__DATA EXTRACTS__.
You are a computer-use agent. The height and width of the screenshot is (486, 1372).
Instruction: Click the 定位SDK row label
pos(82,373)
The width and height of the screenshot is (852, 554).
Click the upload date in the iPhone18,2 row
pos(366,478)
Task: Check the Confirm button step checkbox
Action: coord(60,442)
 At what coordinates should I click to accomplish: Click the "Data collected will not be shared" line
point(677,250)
==
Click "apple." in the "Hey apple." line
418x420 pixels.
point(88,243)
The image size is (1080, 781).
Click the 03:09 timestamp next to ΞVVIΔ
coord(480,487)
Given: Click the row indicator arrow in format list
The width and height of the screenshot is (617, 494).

__WHAT YOU SHOULD DO__.
If a line of the records contains the word "screenshot", count it; give only the total.

__RESULT OF THIS EXERCISE__.
3